Die Neocons kamen erstmals unter der Präsidentschaft von Ronald Reagan
(1981-1989) zum Zug, der eine von ihnen inspirierte „Außenpolitik des
Muskelspiels“ einschlug, die auf militärischen Interventionen im Ausland,
permanenter Kriegsführung, willkürlichen Regimewechseln und der Forderung nach
einer imperialen Weltherrschaft [2] auf allen jenen Gebieten beruhte, welche
amerikanische Interessen und jene der engeren Verbündeten berühren. Unter der
Präsidentschaft von George H. Bush (1989-1993) wurde der Einfluss der Neocons
etwas zurückgedrängt und sie galten eine Zeitlang als die „Verrückten im
Keller“, was aber ihren neuerlichen Aufstieg innerhalb der amerikanischen
Regierung unter der Präsidentschaft von Bill Clinton (1993-2001) nicht
verhinderte: mit dem von den USA geführten Kosovo-Krieg und der
unverantwortlichen Aufhebung der Finanzregulierungsgesetze aus den
1930er-Jahren, die unter der Bezeichnung Glass-Steagall Act [3] bekannt sind,
wurde damals ein Weg eingeschlagen, der letztendlich zur weltweiten Finanzkrise
des Jahres 2008 führte.
Den größten Erfolg landeten die Neocons jedoch unter der Regierung von
George W. Bush und Dick Cheney (2001-2009), als sie letzteren im Jahr 2003 dazu
motivieren konnten, die (illegale) Invasion im Irak unter der Führung der USA
vorzunehmen, die zu einem Krieg führte, der bis heute, zwölf Jahre danach,
andauert und an Umfang sogar noch zunimmt. Die Neocons entwarfen die sogenannte
„Bush-Doktrin“ [4], welche (illegale) Präventivkriege und erzwungene politische
Regimewechsel in anderen Ländern gutheißt.

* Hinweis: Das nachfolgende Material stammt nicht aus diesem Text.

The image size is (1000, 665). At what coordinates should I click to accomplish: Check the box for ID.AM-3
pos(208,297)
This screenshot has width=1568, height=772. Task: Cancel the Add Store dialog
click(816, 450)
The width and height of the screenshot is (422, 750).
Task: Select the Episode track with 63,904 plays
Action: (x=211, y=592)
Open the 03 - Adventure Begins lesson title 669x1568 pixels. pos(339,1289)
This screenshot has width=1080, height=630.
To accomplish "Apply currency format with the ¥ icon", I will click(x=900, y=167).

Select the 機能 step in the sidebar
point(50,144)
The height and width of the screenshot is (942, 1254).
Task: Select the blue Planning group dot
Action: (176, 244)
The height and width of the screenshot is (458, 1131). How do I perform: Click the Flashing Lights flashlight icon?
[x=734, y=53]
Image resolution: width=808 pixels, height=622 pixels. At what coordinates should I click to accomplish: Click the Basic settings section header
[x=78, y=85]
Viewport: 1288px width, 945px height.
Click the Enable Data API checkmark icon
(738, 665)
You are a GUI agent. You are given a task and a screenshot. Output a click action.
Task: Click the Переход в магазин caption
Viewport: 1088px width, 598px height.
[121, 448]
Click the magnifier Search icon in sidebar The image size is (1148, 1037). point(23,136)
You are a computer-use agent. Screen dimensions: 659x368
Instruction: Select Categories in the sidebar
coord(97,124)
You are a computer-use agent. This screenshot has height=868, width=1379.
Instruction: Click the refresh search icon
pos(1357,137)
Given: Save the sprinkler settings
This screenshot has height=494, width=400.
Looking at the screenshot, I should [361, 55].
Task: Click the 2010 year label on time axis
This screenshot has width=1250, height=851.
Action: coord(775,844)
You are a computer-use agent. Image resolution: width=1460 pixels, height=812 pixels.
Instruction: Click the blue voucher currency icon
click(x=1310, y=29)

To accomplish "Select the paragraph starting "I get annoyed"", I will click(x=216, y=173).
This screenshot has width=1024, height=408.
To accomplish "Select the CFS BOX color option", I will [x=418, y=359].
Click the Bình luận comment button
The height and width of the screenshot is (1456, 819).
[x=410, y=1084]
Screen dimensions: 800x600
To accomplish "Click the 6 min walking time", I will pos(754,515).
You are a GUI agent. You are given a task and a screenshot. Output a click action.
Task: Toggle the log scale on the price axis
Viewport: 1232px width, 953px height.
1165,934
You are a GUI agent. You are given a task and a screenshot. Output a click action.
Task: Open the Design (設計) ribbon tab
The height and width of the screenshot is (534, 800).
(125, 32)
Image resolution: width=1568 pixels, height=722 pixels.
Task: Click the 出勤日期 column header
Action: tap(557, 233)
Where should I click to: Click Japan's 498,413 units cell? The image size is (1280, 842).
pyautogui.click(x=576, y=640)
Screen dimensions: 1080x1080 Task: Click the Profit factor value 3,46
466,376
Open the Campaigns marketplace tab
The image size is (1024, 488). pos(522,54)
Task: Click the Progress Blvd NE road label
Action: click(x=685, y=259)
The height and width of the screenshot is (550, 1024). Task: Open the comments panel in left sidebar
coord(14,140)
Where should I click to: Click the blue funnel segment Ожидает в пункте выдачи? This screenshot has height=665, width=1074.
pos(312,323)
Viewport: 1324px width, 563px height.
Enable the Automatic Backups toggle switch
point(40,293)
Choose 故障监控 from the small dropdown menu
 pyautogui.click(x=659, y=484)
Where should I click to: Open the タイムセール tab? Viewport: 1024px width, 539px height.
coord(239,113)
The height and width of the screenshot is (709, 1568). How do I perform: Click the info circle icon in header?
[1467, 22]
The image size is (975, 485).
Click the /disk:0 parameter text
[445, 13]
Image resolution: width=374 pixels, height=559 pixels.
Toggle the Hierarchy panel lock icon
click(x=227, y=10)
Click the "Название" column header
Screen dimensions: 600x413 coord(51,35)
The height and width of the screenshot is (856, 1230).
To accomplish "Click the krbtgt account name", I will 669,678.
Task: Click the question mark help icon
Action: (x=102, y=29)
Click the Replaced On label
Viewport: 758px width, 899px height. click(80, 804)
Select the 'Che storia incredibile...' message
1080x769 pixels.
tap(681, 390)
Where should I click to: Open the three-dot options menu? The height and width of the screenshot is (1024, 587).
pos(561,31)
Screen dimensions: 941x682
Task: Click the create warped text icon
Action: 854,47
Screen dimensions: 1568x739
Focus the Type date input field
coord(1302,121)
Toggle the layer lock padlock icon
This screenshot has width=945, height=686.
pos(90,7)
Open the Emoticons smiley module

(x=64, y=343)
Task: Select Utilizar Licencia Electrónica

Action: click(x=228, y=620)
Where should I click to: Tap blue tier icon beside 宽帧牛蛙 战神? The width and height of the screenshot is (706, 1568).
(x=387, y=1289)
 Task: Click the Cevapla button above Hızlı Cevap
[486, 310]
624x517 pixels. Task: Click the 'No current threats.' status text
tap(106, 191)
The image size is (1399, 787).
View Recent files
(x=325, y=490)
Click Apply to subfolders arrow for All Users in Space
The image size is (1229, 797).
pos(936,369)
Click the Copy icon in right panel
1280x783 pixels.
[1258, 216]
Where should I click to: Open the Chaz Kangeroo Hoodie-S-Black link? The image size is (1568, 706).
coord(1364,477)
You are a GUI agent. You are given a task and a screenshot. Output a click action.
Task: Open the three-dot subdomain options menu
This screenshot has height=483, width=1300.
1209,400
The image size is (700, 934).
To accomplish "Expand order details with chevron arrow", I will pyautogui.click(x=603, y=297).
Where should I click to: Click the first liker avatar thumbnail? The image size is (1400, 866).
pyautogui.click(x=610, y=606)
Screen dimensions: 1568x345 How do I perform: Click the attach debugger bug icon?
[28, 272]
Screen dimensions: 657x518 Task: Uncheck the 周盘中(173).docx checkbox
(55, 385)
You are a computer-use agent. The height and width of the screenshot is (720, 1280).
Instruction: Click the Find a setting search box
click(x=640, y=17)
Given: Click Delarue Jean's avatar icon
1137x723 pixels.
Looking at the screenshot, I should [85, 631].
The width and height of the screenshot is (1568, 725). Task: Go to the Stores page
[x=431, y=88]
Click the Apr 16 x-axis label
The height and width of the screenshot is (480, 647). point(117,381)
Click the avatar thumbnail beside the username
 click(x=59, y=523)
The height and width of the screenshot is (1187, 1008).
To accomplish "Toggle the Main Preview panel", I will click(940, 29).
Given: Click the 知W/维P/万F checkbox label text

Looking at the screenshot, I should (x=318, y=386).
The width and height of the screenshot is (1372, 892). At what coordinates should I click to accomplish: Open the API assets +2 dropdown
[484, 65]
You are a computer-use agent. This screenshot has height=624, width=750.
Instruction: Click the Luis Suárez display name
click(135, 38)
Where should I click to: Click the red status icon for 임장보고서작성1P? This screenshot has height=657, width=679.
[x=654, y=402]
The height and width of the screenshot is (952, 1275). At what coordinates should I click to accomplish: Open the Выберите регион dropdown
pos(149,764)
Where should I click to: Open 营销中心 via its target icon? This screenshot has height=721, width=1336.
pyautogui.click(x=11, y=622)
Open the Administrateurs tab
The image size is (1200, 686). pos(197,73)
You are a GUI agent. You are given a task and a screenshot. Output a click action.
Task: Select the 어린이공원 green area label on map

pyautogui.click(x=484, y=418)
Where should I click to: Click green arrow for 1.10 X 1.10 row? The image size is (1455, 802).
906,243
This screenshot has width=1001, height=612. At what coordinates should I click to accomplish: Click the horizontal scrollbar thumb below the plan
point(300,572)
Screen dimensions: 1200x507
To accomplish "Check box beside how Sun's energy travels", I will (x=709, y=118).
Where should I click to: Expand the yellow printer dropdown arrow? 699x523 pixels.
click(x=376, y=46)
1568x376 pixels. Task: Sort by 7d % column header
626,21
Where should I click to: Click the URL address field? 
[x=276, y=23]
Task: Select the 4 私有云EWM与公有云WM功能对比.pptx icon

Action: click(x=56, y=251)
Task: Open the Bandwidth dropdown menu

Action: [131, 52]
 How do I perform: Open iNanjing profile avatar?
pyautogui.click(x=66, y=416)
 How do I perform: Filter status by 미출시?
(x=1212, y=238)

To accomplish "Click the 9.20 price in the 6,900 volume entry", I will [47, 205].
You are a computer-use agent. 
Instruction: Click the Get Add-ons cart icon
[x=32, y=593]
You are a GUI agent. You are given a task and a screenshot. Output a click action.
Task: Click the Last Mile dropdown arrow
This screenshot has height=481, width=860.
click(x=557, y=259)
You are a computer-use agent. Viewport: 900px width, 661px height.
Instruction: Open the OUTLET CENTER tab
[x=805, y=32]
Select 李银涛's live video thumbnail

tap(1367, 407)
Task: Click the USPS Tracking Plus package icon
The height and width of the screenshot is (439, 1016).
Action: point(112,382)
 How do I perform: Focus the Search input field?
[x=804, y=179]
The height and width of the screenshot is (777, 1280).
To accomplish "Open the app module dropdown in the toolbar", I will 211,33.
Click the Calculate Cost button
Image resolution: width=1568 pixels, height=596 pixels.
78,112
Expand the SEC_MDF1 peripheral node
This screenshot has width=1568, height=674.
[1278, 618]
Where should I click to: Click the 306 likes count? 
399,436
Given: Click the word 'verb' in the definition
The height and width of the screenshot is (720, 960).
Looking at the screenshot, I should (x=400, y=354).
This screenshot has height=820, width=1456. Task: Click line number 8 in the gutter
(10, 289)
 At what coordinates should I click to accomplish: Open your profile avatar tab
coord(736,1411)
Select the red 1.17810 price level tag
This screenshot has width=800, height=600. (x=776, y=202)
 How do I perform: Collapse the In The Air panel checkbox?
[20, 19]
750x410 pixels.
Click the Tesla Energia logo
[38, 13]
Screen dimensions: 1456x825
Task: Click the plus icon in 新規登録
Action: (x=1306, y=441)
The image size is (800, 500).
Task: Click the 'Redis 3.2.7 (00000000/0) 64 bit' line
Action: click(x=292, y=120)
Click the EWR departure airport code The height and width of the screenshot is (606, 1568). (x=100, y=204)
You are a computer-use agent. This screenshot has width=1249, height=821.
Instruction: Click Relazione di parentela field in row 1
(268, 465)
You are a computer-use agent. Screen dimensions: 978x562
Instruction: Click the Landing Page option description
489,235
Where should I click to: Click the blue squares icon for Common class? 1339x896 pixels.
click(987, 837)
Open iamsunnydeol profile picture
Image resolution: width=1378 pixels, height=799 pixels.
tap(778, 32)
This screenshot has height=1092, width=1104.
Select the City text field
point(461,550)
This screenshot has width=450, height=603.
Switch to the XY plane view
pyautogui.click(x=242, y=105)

Diese Doktrin war von den Neocons schon von langer Hand vorbereitet worden,
zuerst von Paul Wolfowitz, als dieser stellvertretender Verteidigungsminister
in der George H. Bush-Regierung (1989-1993) war, auch wenn Präsident Bush diese
Doktrin später öffentlich in Abrede stellen sollte, und wurde ferner in
verschiedenen Essays propagiert, welche von einer von William Kristol [6] und
Robert Kagan [7] gegründeten neokonservativen Denkfabrik namens „The Project
for the New American Century“ (PNAC) [5] veröffentlicht wurden.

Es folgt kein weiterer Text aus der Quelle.